Yuichiro hielt mich weiter fest, als wäre er die einzige Sache, die mich noch aufrecht hielt. „Es ist in Ordnung, Muichiro", sagte er, obwohl seine Stimme zitterte. „Es ist vorbei. Du bist wieder hier, bei mir. Du hast mir nicht wehgetan. Es tut nicht mehr weh, Bruder. Wir sind zusammen."
„Aber ich hätte dich fast getötet!" Ich riss mich von ihm los, so schnell, dass mir der Kopf schmerzte. „Ich hätte dich einfach... einfach so zerstören können! Was für ein Monster bin ich?!" Ich schlug mit der Faust auf den Boden, ohne Rücksicht auf die Schmerzen, die der Schlag in meine Handgelenke jagte.
„Du bist kein Monster", sagte Yuichiro sanft und zog mich wieder in seine Arme. „Du bist Muichiro. Du bist immer noch mein Bruder, der, den ich immer geliebt habe, den ich immer lieben werde. Du bist nicht dein Dämonenanteil. Du bist nicht das, was du getan hast. Du bist immer noch der Junge, der an meiner Seite war. Der Junge, der mich nie verlassen hat."
„Aber ich habe dich fast getötet, Yuichiro! Ich habe so viele Menschen getötet! Ich habe das alles getan... unter Muzans Einfluss... Ich war so schwach!"
„Du warst nicht schwach", sagte er mit fester Stimme, während er mich noch fester an sich zog. „Du wurdest manipuliert. Du hattest keine Kontrolle. Du warst... du warst nicht du selbst. Aber jetzt bist du wieder du selbst. Du hast dich von ihm befreit. Du hast ihn besiegt. Und du bist wieder bei mir, Muichiro. Du bist nicht allein. Du wirst nie mehr allein sein."
Seine Worte waren wie ein Licht in der Dunkelheit, doch sie konnten die Ketten, die mich festhielten, nicht ganz lösen. Der Schmerz, das Grauen, das ich in mir trug, war noch nicht verschwunden.
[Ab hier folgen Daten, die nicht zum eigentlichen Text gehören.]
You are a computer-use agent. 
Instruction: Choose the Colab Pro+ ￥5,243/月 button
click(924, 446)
Es war, als wäre ein Teil von mir immer noch von Muzan gefangen, als könnte ich nie wieder ganz ich selbst sein. Wie konnte ich je wieder gut machen, was ich getan hatte?
„Ich habe so viele Fehler gemacht", flüsterte ich. „So viele Fehler... So viele Leben zerstört... Ich wollte nie so sein. Ich wollte nie ein Monster sein."
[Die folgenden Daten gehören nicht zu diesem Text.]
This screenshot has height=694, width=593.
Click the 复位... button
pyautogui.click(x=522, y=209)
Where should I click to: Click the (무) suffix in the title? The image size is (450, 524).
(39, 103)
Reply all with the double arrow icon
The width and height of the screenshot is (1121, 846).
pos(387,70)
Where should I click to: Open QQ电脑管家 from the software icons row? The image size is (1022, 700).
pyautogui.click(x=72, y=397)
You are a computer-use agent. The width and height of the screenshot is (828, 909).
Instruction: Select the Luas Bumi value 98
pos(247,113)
„Du bist nicht das, was du tust, Muichiro", sagte Yuichiro leise und streichelte mir über den Rücken, als wollte er mich beruhigen. „Du bist immer noch mein Bruder. Und du wirst nie wieder so etwas tun müssen. Wir werden zusammen einen Weg finden, das wiedergutzumachen. Du wirst den Schmerz hinter dir lassen, Stück für Stück. Aber du darfst nie vergessen, dass du nicht allein bist."
Ich sah auf und starrte ihm in die Augen, die so viel Liebe, so viel Fürsorge für mich zeigten, dass es weh tat. Wie hatte ich das alles nur vergessen können? Wie konnte ich das, was wir hatten, überhaupt in Frage stellen? Ich hatte ihn fast verloren – den einzigen Menschen, der mir je wirklich etwas bedeutet hatte.
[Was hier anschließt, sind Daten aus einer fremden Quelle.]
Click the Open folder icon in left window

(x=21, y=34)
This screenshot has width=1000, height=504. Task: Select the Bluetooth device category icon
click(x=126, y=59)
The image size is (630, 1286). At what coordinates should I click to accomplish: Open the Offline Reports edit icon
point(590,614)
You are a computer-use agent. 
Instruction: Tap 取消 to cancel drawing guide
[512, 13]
„Ich will das nicht mehr", flüsterte ich, die Tränen liefen mir immer noch unaufhaltsam über das Gesicht. „Ich will nicht mehr der Dämon sein. Ich will einfach nur... dein Bruder sein. Ich will einfach nur wieder... ich selbst sein."
„Du bist wieder du selbst, Muichiro. Und du wirst wieder der Muichiro, den ich kenne und liebe. Du hast dich befreit. Du hast Muzan besiegt. Und jetzt bist du endlich frei."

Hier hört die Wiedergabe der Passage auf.